__DATA SUPPLIED__.
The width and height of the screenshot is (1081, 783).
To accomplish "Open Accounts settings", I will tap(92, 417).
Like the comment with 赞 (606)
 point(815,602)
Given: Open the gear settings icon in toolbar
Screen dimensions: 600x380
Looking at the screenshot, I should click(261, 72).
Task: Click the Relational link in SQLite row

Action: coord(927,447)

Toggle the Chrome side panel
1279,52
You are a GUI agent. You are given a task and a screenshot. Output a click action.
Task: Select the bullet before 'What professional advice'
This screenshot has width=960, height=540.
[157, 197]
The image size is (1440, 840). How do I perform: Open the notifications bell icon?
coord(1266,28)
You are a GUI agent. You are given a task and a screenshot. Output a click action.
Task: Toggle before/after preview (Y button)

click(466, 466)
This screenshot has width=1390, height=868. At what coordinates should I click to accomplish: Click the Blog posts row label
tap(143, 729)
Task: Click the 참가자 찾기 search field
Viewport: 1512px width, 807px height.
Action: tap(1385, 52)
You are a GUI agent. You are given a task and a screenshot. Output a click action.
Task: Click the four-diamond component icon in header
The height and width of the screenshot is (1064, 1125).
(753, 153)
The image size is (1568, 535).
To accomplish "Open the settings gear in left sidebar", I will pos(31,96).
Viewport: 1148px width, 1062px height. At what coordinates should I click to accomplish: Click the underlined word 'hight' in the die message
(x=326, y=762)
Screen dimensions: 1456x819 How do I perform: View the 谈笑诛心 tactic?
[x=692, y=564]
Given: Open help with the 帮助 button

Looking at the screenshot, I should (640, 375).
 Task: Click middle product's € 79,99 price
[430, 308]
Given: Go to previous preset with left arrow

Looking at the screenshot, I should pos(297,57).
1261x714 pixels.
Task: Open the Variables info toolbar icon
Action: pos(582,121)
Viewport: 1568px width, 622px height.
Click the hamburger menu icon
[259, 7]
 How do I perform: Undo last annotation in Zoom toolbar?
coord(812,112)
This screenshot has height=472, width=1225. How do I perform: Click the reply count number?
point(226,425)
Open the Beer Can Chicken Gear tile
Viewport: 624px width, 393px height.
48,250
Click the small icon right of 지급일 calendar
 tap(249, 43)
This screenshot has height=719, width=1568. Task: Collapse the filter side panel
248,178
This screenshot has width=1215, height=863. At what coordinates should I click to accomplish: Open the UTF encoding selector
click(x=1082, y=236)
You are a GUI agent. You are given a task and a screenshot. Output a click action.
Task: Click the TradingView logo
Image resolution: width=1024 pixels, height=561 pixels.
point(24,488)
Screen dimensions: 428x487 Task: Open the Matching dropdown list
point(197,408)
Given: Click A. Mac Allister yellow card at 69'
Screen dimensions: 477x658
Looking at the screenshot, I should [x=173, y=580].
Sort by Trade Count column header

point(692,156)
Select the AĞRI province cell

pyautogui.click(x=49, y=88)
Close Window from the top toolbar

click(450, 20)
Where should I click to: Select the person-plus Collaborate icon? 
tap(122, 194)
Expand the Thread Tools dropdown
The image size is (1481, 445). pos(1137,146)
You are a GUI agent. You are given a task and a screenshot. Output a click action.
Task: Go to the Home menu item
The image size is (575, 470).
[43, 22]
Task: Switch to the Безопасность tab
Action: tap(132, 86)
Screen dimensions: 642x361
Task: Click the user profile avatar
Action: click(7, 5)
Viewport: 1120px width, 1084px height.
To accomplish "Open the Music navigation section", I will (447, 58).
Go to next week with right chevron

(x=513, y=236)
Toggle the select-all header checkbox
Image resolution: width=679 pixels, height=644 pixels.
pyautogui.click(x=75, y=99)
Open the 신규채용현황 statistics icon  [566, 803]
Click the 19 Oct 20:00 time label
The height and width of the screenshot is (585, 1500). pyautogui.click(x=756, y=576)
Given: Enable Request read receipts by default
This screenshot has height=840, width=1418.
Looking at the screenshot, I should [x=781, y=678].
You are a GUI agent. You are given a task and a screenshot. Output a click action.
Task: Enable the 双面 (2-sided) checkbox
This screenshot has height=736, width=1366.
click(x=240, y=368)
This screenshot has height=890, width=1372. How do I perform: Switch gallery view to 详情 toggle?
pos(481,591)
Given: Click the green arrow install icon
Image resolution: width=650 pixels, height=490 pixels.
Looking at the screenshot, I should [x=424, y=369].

__ABOUT THIS EXERCISE__. From the material given, work out how many lines hold the string "will"; state that number and nothing further.

__ANSWER TO THE PROBLEM__. 3